Pixel coordinate grounding data

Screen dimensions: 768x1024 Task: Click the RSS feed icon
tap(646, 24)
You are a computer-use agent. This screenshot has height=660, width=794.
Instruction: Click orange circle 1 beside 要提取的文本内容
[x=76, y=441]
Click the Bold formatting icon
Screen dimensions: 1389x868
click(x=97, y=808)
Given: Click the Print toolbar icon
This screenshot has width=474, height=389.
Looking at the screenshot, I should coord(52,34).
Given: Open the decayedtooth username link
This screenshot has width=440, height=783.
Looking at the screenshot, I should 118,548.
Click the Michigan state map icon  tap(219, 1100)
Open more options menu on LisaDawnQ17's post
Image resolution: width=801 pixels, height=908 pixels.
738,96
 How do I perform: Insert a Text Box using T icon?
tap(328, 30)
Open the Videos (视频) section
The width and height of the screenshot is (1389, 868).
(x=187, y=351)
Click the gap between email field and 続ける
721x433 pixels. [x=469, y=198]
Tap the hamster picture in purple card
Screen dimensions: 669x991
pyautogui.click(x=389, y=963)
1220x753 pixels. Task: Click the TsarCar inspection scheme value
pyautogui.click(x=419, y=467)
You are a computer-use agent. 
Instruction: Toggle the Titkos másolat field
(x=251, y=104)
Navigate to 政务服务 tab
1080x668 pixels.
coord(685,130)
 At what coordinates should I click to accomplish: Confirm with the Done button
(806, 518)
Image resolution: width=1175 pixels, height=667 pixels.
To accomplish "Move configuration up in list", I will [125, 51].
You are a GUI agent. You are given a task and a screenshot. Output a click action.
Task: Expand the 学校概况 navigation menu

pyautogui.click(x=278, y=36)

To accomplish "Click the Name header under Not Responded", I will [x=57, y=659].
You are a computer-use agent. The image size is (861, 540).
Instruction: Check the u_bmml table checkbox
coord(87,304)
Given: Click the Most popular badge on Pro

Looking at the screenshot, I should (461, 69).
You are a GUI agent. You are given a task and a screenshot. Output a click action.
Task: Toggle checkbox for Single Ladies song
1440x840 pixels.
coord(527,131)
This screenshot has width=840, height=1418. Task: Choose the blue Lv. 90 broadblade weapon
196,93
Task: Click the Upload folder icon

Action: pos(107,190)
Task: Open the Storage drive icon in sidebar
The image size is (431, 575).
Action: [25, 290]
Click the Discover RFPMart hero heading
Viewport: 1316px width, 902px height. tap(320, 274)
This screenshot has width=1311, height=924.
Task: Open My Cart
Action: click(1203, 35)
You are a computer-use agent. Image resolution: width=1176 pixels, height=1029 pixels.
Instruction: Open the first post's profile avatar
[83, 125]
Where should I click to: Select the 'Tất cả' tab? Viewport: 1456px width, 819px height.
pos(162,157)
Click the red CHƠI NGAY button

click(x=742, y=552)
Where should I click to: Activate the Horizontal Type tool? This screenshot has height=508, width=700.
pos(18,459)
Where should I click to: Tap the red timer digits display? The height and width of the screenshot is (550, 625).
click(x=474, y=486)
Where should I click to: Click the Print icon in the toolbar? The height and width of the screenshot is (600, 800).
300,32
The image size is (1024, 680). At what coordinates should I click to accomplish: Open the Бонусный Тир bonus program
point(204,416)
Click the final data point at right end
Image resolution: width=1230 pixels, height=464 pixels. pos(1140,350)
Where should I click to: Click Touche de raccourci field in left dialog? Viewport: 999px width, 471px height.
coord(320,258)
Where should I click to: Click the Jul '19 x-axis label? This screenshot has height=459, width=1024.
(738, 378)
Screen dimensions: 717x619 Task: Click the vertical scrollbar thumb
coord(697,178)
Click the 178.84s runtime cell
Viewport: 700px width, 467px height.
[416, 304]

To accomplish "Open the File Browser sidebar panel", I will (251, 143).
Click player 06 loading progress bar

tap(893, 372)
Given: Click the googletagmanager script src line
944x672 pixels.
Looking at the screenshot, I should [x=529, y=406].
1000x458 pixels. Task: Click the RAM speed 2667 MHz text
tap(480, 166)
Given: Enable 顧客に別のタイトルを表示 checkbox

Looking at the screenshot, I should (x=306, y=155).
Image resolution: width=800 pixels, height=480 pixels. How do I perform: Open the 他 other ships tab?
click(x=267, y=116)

Exercise directions:
Repeat every line exactly, starting with the first line of the entries, and stop once the line containing "Click the Bold formatting icon" has been given.

Answer space:
Screen dimensions: 768x1024 Task: Click the RSS feed icon
tap(646, 24)
You are a computer-use agent. This screenshot has height=660, width=794.
Instruction: Click orange circle 1 beside 要提取的文本内容
[x=76, y=441]
Click the Bold formatting icon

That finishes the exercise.